▸ **DOCUMENT EXTRACT**

☆ ☆ ☆

What Percentage of Men Masturbate? Rates, Age & Health

The vast majority of men masturbate. Large-scale surveys consistently place the number between 90% and 95% of men reporting they have masturbated at least once in their lifetime. When the timeframe narrows to the past month, the number drops but remains high: data from Britain’s National Survey of Sexual Attitudes and Lifestyles found that roughly 77.5% of men reported masturbating within the past four weeks.

How Common It Is by Age

Masturbation rates peak in the late teens and twenties, then gradually decline with age, though they never disappear entirely. Among men aged 18 to 59, about a quarter report masturbating a few times per month to weekly. Roughly 20% do so two to three times per week, and just under 20% report four or more times per week. The remaining men in that range either masturbate less than monthly or not at all during a given period.

Younger men tend to cluster at the higher-frequency end of that range, while men over 50 are more likely to report monthly or occasional frequency. But there is no single “normal” number. Frequency varies widely based on relationship status, stress levels, sex drive, and personal preference.

Rates Have Been Rising Over Time

Men today report masturbating more than men a decade or two ago. The British National Surveys of Sexual Attitudes and Lifestyles compared responses from 1999–2001 with those from 2010–2012 and found a statistically significant increase: 73.4% of men reported past-month masturbation in the earlier survey, rising to 77.5% in the later one. Women showed a similar uptick, from 37.0% to 40.3%.

☆ ☆ ☆

▸ **EXERCISE REQUIREMENTS**
• A. Please reproduce the stretch of the article on male masturbation rates from "Masturbation rates peak" through "and personal preference.".
• B. According to the article on male masturbation rates, why is there no single "normal" number for how often men masturbate? Answer in one to three sentences.

▸ **RAW DATA**

☆ ☆ ☆

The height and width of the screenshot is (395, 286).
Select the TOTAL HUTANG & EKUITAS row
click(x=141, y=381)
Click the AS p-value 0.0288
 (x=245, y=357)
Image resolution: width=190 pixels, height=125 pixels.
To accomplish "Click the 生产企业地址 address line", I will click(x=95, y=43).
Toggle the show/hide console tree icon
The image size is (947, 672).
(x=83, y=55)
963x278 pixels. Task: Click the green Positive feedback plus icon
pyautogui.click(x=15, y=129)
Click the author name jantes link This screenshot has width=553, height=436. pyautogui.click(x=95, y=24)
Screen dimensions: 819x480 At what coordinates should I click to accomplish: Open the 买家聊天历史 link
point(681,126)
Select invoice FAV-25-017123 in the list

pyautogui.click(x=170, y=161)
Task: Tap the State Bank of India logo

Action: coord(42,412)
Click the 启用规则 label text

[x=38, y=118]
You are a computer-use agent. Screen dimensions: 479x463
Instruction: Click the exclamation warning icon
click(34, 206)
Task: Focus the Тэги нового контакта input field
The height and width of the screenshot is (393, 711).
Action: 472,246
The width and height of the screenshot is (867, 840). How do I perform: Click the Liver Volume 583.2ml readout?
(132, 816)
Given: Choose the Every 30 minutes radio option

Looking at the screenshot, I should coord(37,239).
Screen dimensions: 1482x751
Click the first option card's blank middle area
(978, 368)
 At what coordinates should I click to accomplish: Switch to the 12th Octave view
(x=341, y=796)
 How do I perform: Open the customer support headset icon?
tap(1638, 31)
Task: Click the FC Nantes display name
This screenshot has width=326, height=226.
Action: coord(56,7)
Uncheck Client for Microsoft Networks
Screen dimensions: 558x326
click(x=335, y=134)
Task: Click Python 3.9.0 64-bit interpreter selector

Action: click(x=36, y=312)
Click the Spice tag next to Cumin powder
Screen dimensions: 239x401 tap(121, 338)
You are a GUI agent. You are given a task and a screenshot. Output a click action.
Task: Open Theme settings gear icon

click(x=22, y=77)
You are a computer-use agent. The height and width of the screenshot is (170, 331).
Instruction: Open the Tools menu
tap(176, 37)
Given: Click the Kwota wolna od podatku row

☆ ☆ ☆

▸ **SOLVED PROBLEMS**
• A.
Masturbation rates peak in the late teens and twenties, then gradually decline with age, though they never disappear entirely. Among men aged 18 to 59, about a quarter report masturbating a few times per month to weekly. Roughly 20% do so two to three times per week, and just under 20% report four or more times per week. The remaining men in that range either masturbate less than monthly or not at all during a given period.

Younger men tend to cluster at the higher-frequency end of that range, while men over 50 are more likely to report monthly or occasional frequency. But there is no single “normal” number. Frequency varies widely based on relationship status, stress levels, sex drive, and personal preference.

• B. There is no single normal number because frequency varies widely with relationship status, stress levels, sex drive, and personal preference.